The UK government has released a major new report designed to highlight the role insurance and insurers can play in reducing cybersecurity risk
The report, UK Cyber Security: The Role of Insurance in Managing and Mitigating the Risk, was produced after lengthy consultation with the insurance industry and looks at several key aspects.
It points out that insurance can add a “valuable perspective” to cyber risk because the promise of a lower premium could encourage firms to take concrete steps to improve their defenses and therefore reduce that risk.
It also claims that insurers could help firms by providing “insight from claims and near misses across their client base” – valuable information given many incidents go unreported.
Finally, the report says that insurers can bring to bear many transferable areas of expertise, such as managing the risk of business interruption.
Also included are concrete recommendations designed to help firms get to grips with cyber risk; to help insurers establish cyber insurance as part of firm’s “cyber tool-kits”; and to promote London as a global center for the industry.
It recommends insurers include Cyber Essentials accreditations as part of their risk assessment for SMEs, in order to encourage adoption of the security assessment framework.
The government also claimed it would produce a guide on cyber insurance in partnership with Lloyd’s and the Association of British Insurers (ABI), as well as establish a forum for “data and insight exchange and for policy discussions.”
Ollie Whitehouse, technical director at security consultancy NCC group, argued that encouraging companies to adopt cyber insurance would help drive up security standards.
“As the report states, the UK already has a ready-made solution to this problem in the form of Cyber Essentials, which is a set of achievable security benchmarks set out by the government,” he explained to Infosecurity.

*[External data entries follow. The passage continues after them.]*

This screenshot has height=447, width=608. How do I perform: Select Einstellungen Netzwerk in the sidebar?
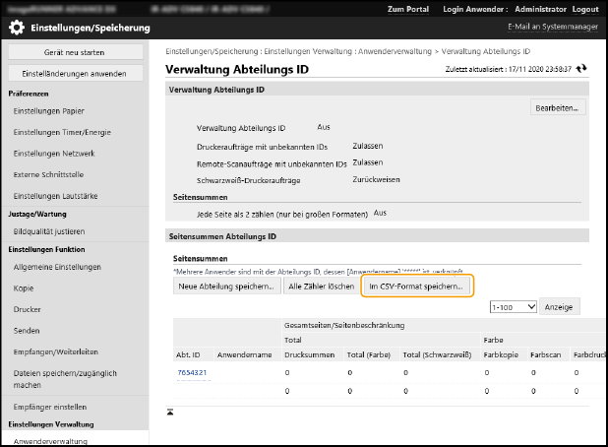click(53, 154)
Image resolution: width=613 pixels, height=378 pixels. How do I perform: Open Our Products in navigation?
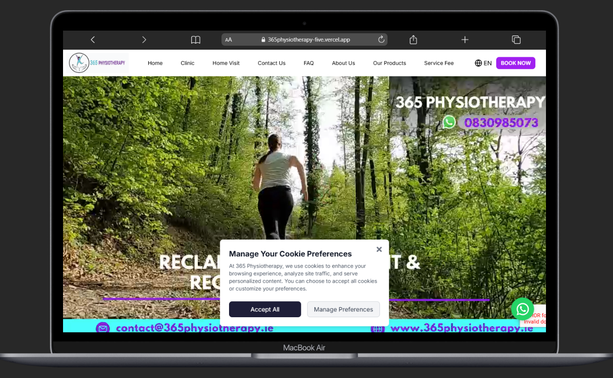(x=389, y=63)
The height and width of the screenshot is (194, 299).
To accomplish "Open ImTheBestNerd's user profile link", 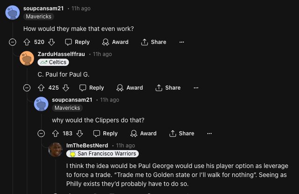I will 87,145.
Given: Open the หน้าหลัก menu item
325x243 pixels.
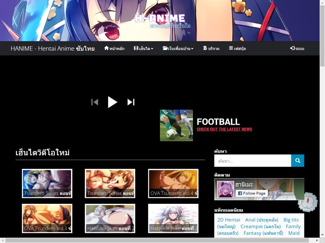Looking at the screenshot, I should 117,49.
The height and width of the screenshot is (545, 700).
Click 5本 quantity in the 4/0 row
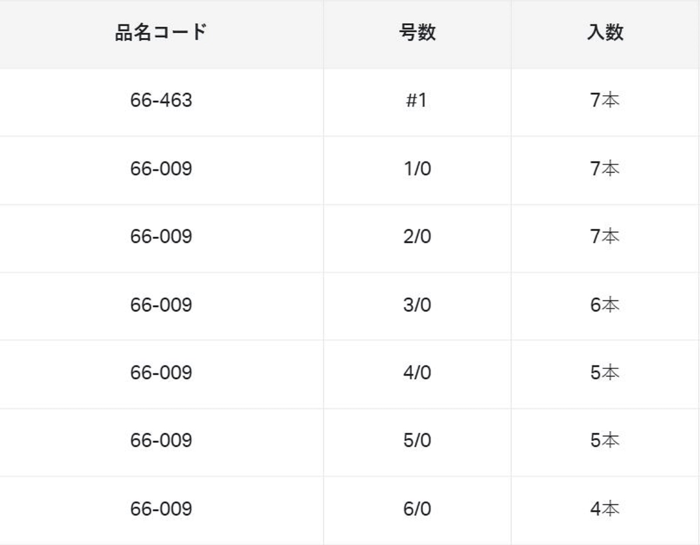604,373
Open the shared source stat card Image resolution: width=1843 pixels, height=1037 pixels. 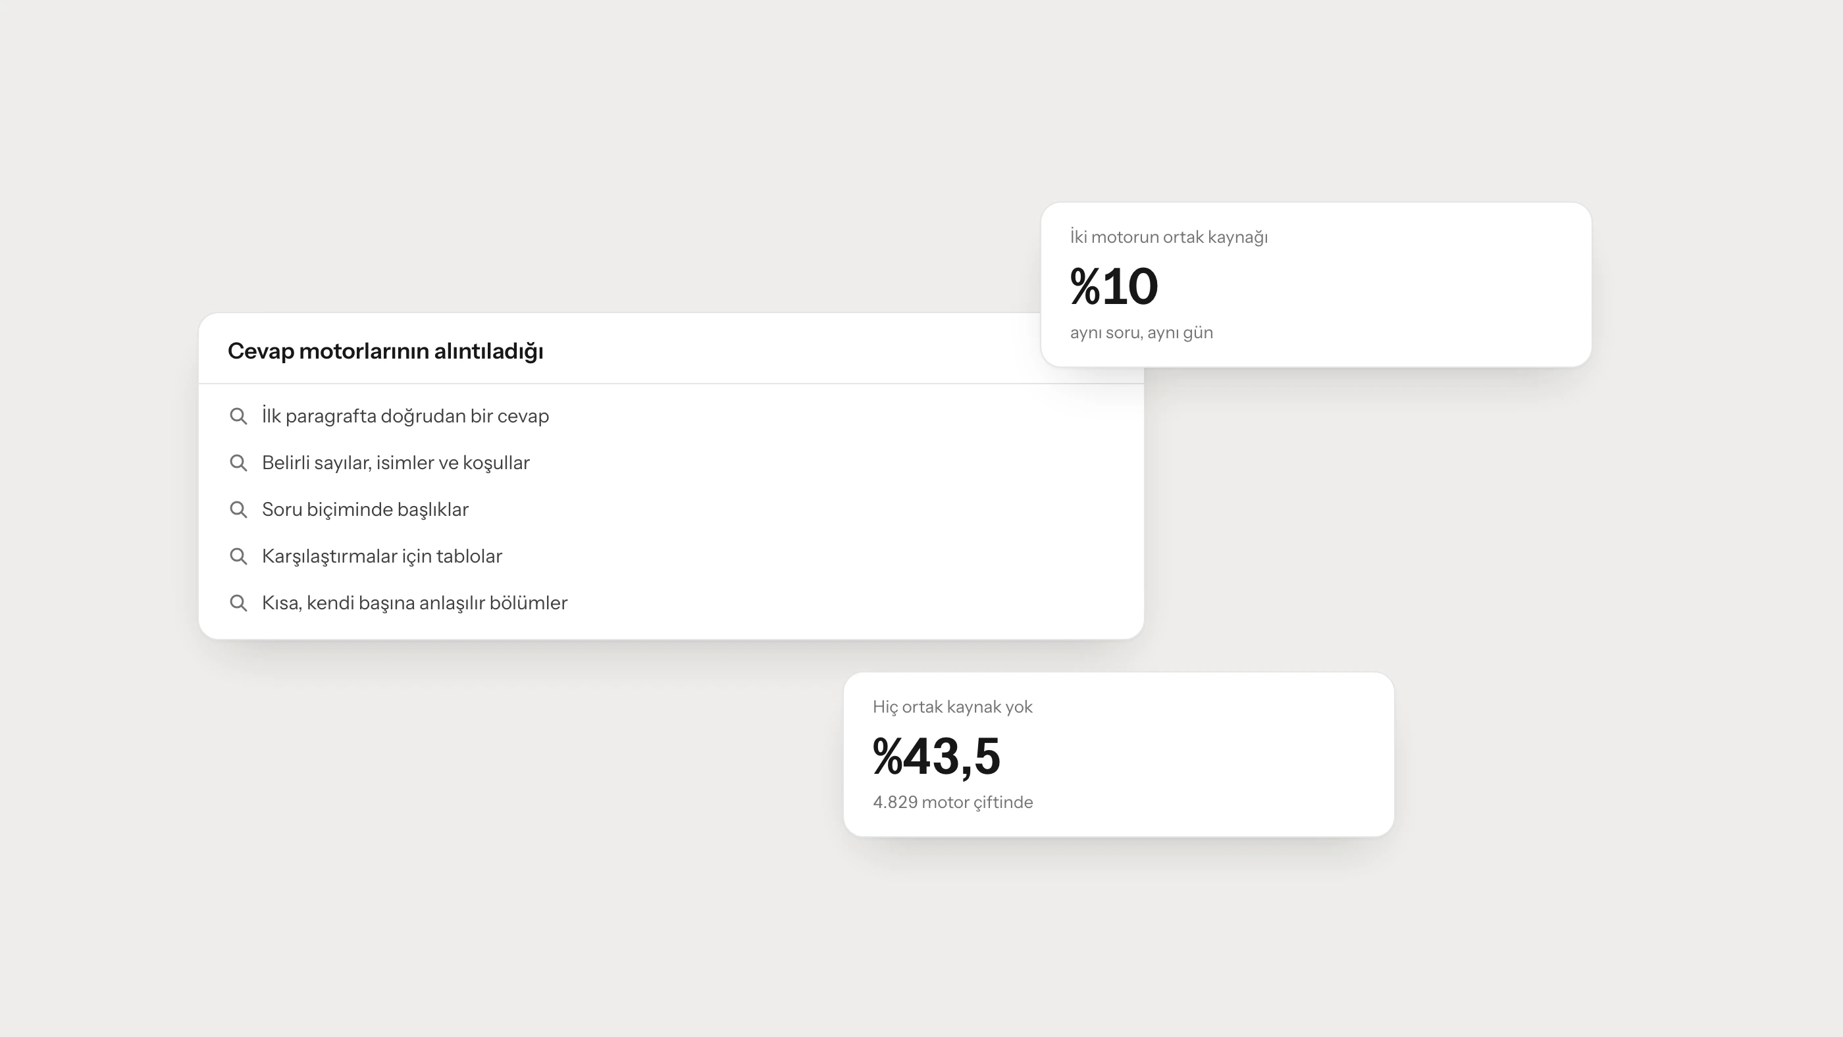(x=1316, y=285)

“Businesses on the ground would benefit from more formal relationships between security firms and insurers, so that when they achieve Cyber Essentials certification they are automatically offered affordable insurance too.”
Shaun Crawford, global head of insurance for Ernst & Young, welcomed the new report and the government’s efforts to help firms better protect themselves from cyber-attack – but warned cyber insurance is not a silver bullet.
“The burden should not lie solely at the feet of insurers, and the security industry as a whole should be involved,” he added.
“Cyber risk is different to any other type of insurable risk because it is much more dynamic in nature, so whilst insurers have the experience of managing risk, the traditional approach and methodology cannot be applied.”